The JUpiter ICy moons Explorer (JUICE) is an ESA mission to investigate the Jovian system, with a primary focus on the potential habitability of subsurface oceans on Europa, Ganymede, and Callisto. Launched on 14 April 2023, JUICE will arrive at Jupiter in July 2031, when it will commence a comprehensive science phase, including multiple flybys of the icy moons and a 9-month orbital phase around Ganymede, partially conducted in a low-altitude (500–200 km) polar orbit.

The 3GM experiment (Gravity and Geophysics of Jupiter and the Galilean Moons) will employ precise radiometric tracking to determine the moons’ ephemerides, gravity fields, and tidal responses. For Callisto, 23 flybys will enable the reconstruction of its global gravity field up to approximately degree and order 7 and will support the estimation of gravity variations associated with eccentricity-driven tidal effects [1]. These gravity measurements are critical for detecting the presence of a subsurface ocean and for constraining the internal structure of the moon.

Callisto’s gravity field can be decomposed in spherical harmonics [2], which offer a global representation but are less effective when coverage is sparse or uneven, as is the case with flybys. In contrast, Slepian functions offer improved spatial localization and are better suited for capturing regional gravity anomalies [3].

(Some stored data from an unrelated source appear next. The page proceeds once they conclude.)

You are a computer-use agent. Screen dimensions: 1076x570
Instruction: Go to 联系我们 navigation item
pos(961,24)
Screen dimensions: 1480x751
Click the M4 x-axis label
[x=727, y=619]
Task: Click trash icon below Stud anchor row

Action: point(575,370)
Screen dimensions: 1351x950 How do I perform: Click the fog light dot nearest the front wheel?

The Slepian function approach presents therefore some advantages over conventional methods using spherical harmonics. It enables high-resolution spatial estimation of gravity fields in localized regions, even when observational data are limited. This method has proven effective in the Juno mission, where Slepian functions were used to represent the spatially confined gravity signal induced by the Great Red Spot's winds [4] and to resolve the short-scale latitudinal gravity structure of Jupiter [5].

We conducted numerical simulations incorporating all planned Callisto flybys and the associated tracking schedule, which includes three 6-hour tracking windows centered at –12, 0, and +12 hours relative to closest approach. Simulated range and range-rate observables were analyzed to compare gravity anomaly reconstructions based on spherical harmonics alone and in combination with Slepian functions. This analysis aims to identify the optimal approach for accurately modeling Callisto’s gravity field under realistic mission conditions.

References

[1] Cappuccio, Paolo & Di Benedetto, Mauro & Durante, Daniele & Iess, Luciano. (2022). Callisto and Europa Gravity Measurements from JUICE 3GM Experiment Simulation. The Planetary Science Journal. 3. 199. 10.3847/PSJ/ac83c4.

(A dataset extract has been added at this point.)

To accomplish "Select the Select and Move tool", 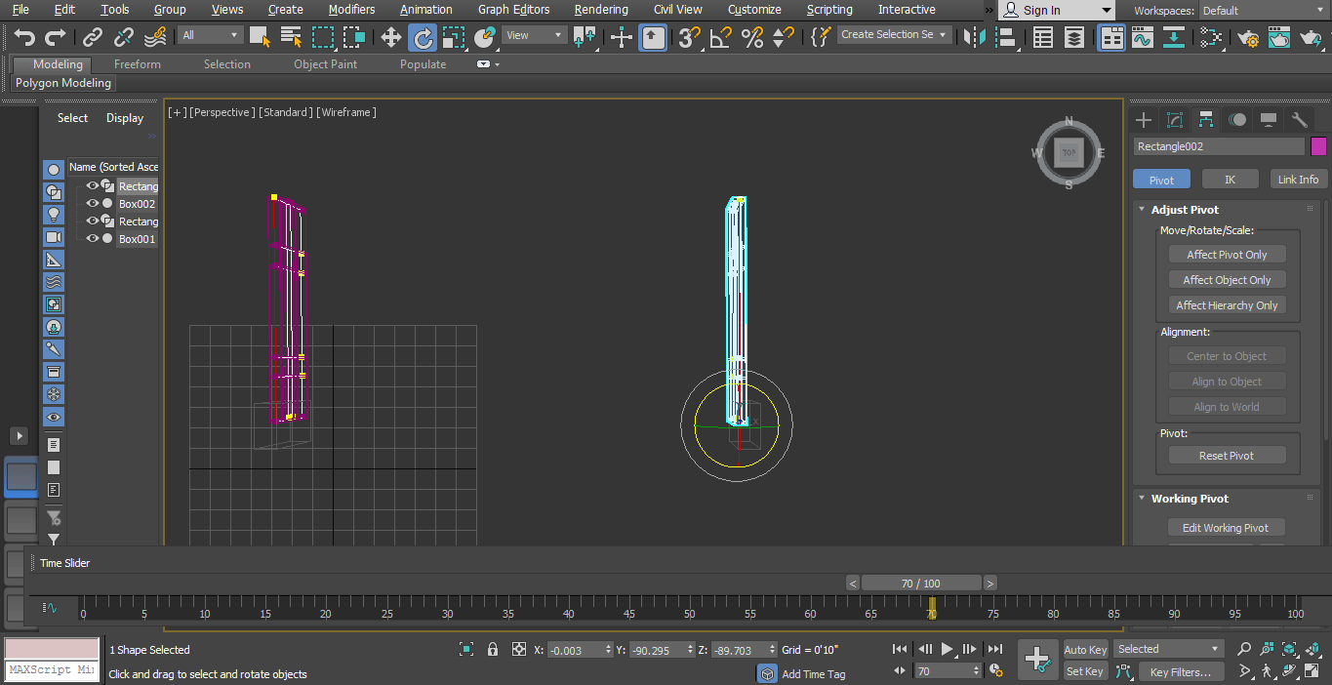I will [x=390, y=37].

[2] Kaula, W.M., Theory of Satellite Geodesy, Blaisdell Publishing Company, Waltham Massachuset,1966.

[3] Slepian, David. “Some Comments on Fourier Analysis, Uncertainty and Modeling.” SIAM Review, vol. 25, no. 3, 1983, pp. 379–93. JSTOR, http://www.jstor.org/stable/2029386. Accessed 24 June 2024.

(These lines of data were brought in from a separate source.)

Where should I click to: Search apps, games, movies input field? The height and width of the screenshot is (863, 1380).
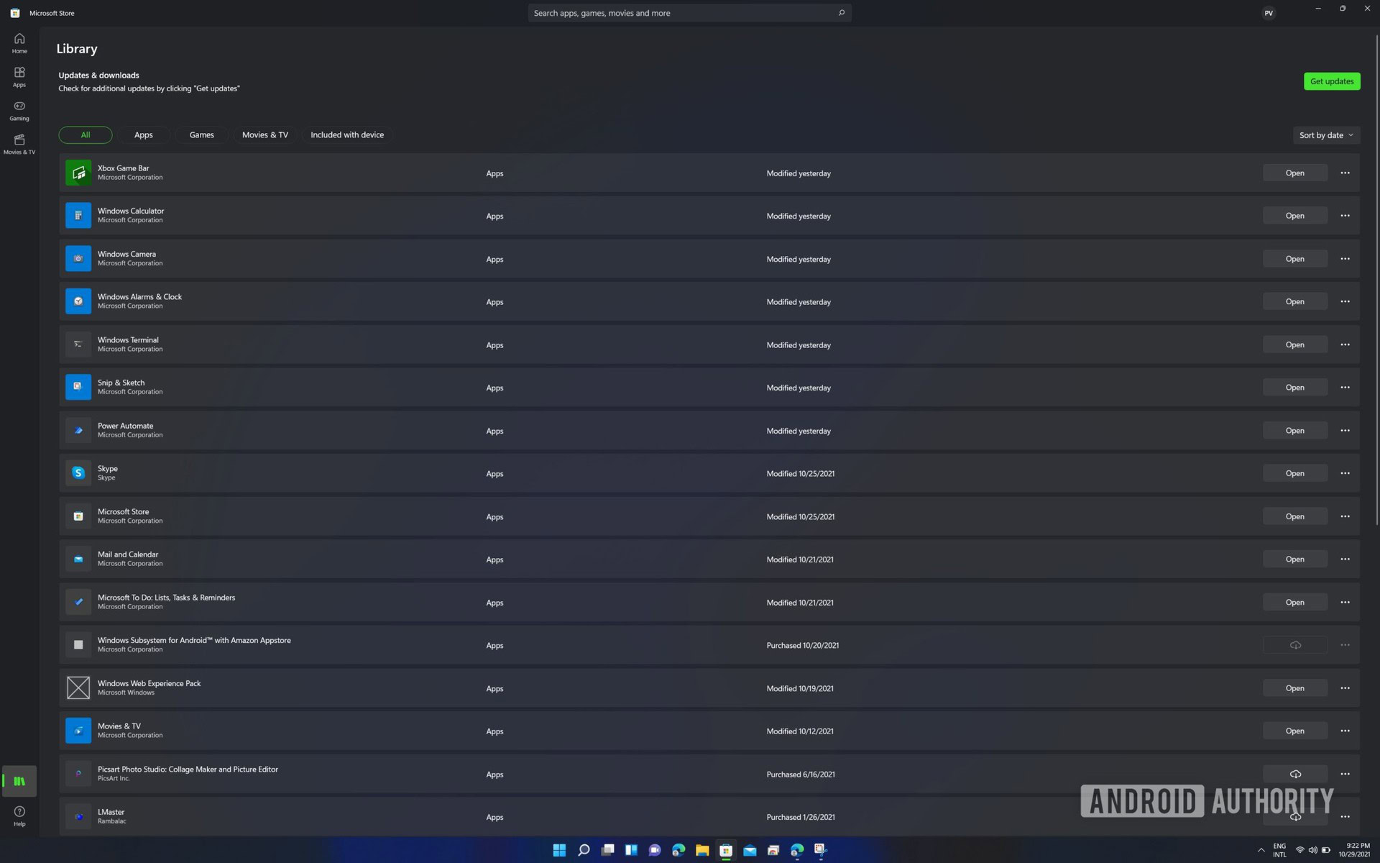click(x=689, y=12)
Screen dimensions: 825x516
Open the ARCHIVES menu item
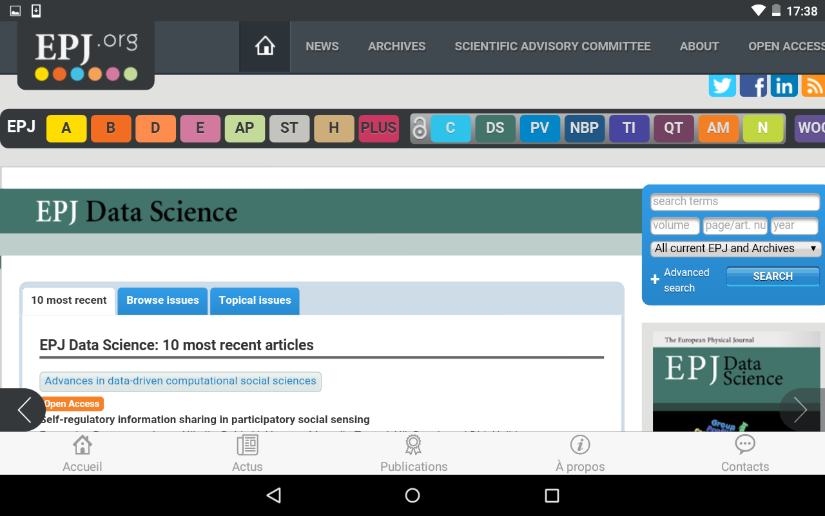click(396, 46)
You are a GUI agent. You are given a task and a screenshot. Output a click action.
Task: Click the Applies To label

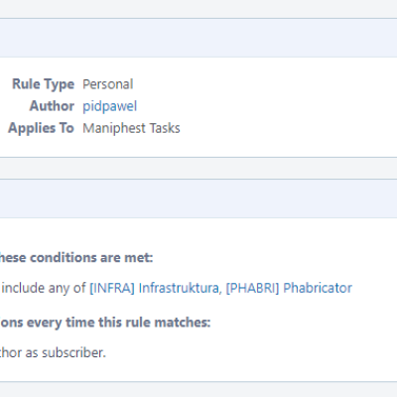pos(41,128)
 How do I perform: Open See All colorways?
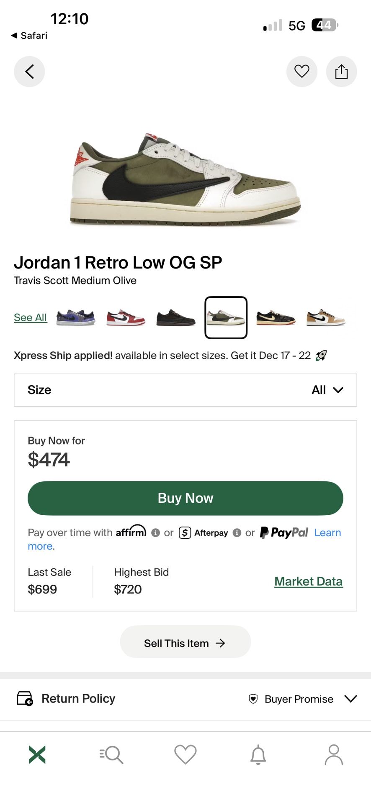point(30,317)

[4] Galanti, E., Kaspi, Y., Simons, F. J., Durante, D., Parisi, M., & Bolton, S. J. (2019). Determining the Depth of Jupiter's Great Red Spot with Juno: A Slepian Approach. Astrophysical Journal Letters, 874(2), Article 24. https://doi.org/10.3847/2041-8213/ab10864

[5] Parisi, Marzia & Galanti, Eli & Folkner, William & Kaspi, Yohai & Buccino, Dustin. (2020). Resolving the Latitudinal Short¿Scale Gravity Field of Jupiter Using Slepian Functions. Journal of Geophysical Research: Planets. 125. 10.1029/2020JE006416.